REQUIREMENTS: Reproduce every one of the records below verbatim, leaving out the pictures.

RECORDS:
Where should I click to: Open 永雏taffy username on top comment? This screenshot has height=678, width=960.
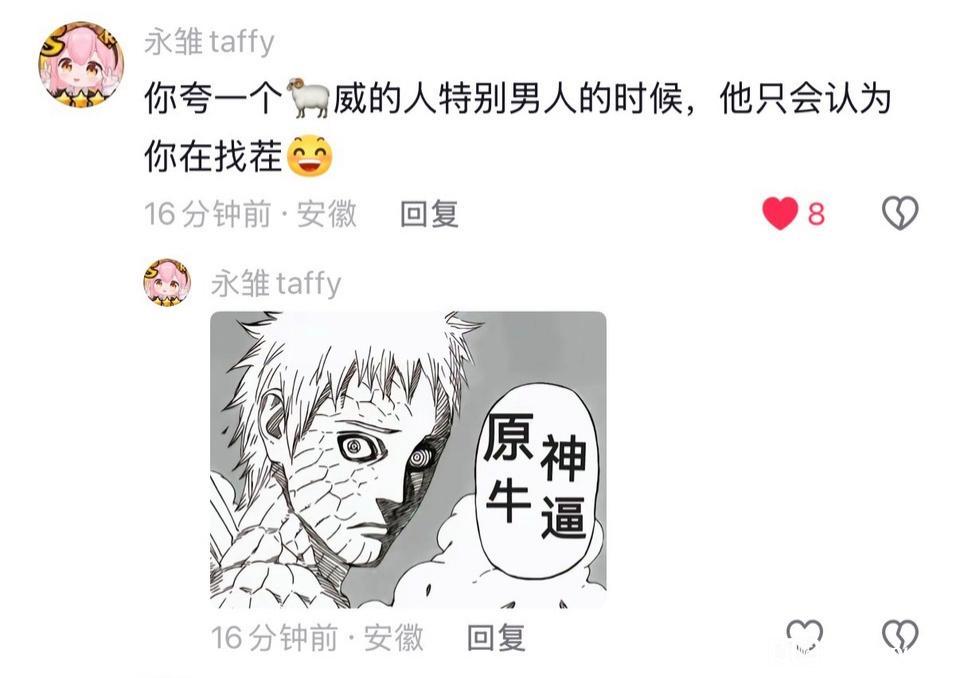pos(209,42)
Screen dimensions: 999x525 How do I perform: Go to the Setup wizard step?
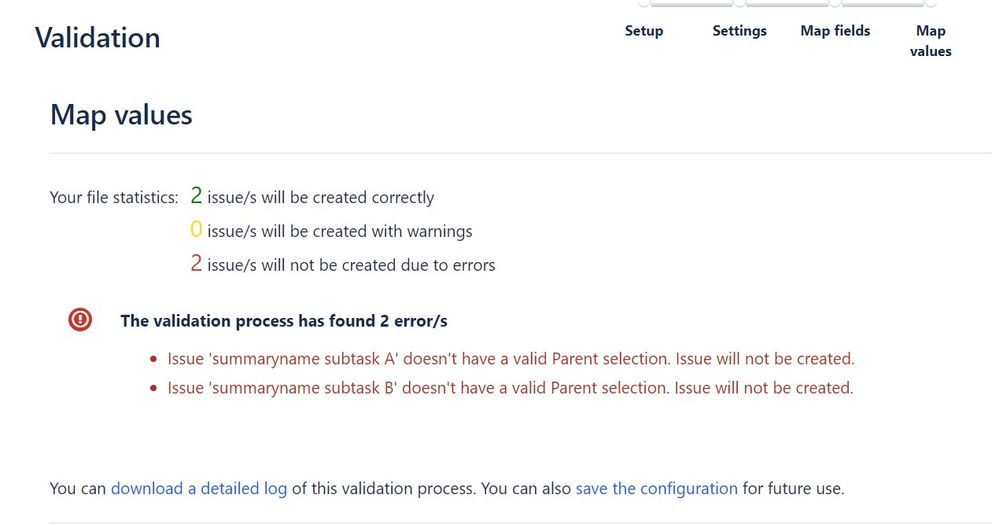click(643, 31)
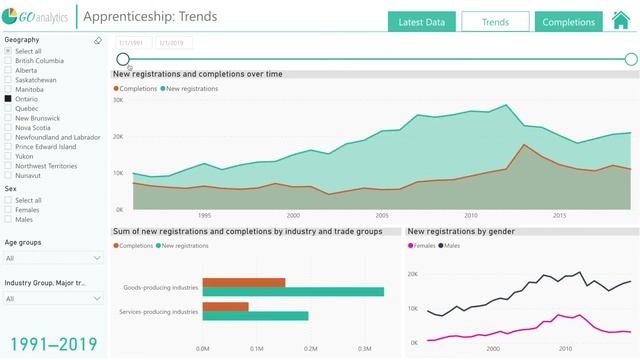Tick the Females checkbox under Sex
Viewport: 640px width, 360px height.
pos(8,210)
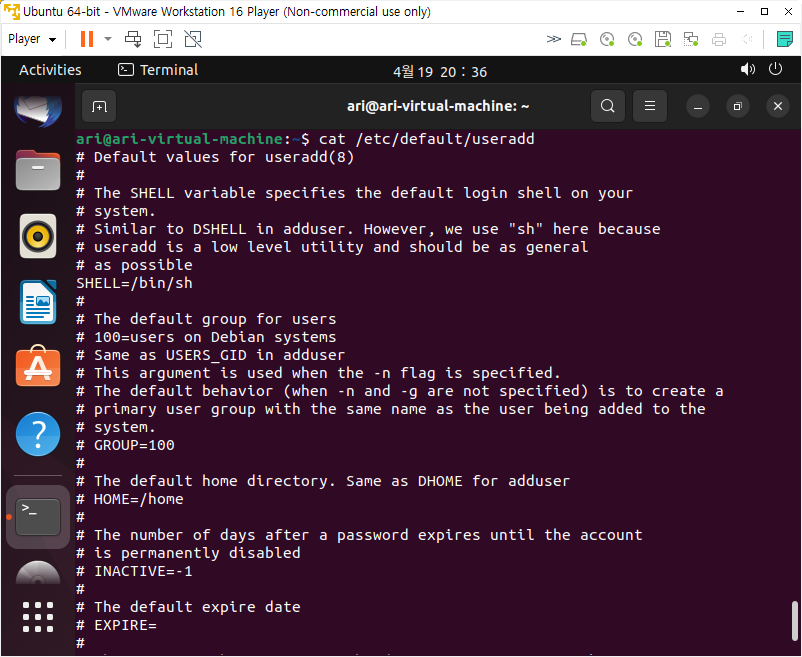Screen dimensions: 802x657
Task: Expand the power options arrow
Action: [107, 39]
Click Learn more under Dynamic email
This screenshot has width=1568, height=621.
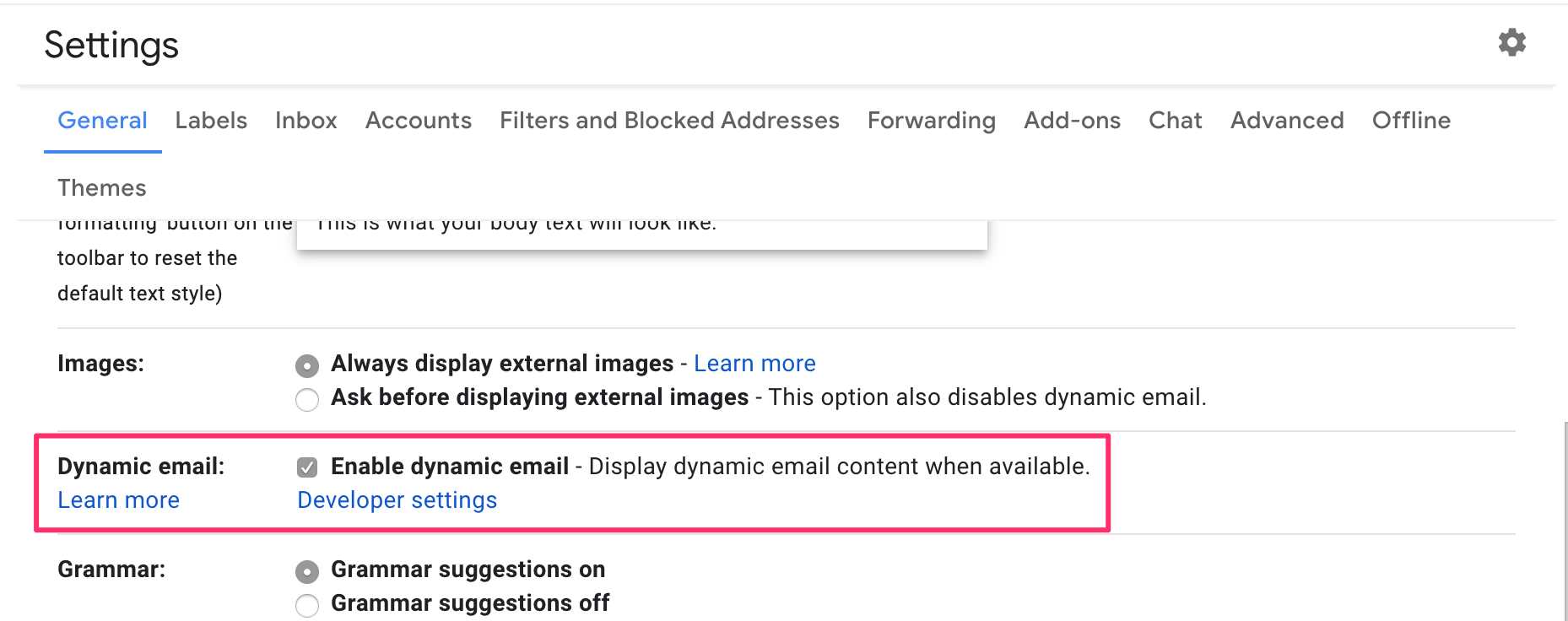(118, 500)
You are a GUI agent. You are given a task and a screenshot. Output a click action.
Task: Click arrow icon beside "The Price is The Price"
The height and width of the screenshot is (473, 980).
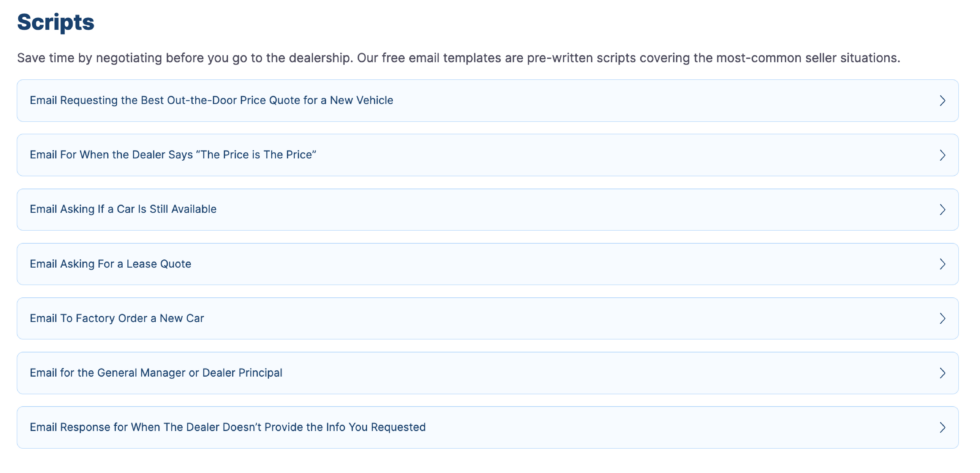pyautogui.click(x=942, y=155)
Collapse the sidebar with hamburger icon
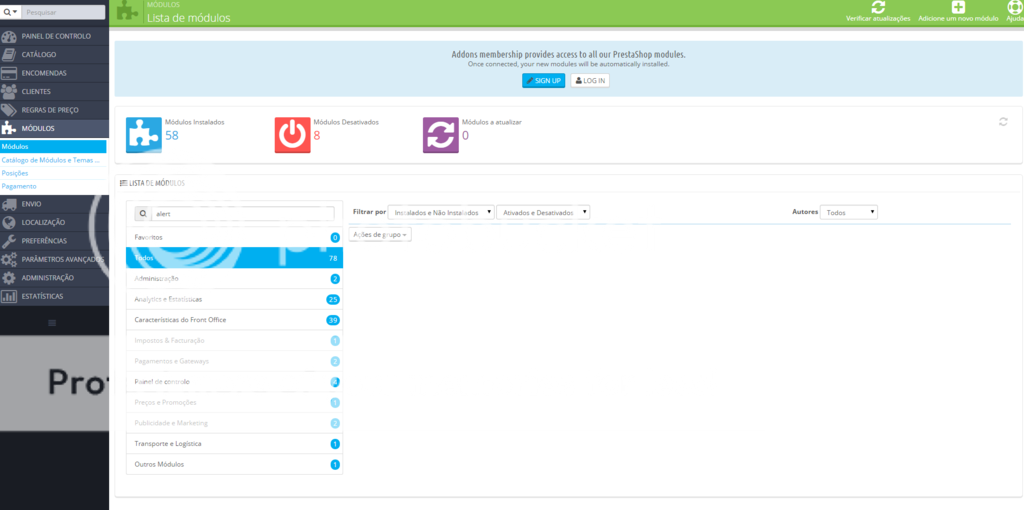Screen dimensions: 1024x510 tap(53, 323)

FULL RESPONSE:
Where should I click to: Open 永雏taffy username on top comment? This screenshot has height=678, width=960.
pos(209,42)
Screen dimensions: 999x525 How do I perform: Go to the Setup wizard step?
click(643, 31)
Tick the Females checkbox under Sex
Viewport: 640px width, 360px height.
pos(8,210)
Screen dimensions: 802x657
Task: Expand the power options arrow
Action: [107, 39]
Click Learn more under Dynamic email
This screenshot has width=1568, height=621.
(118, 500)
You are a GUI agent. You are given a task and a screenshot. Output a click action.
Task: Click arrow icon beside "The Price is The Price"
The height and width of the screenshot is (473, 980).
pyautogui.click(x=942, y=155)
Collapse the sidebar with hamburger icon
Screen dimensions: 1024x510 tap(53, 323)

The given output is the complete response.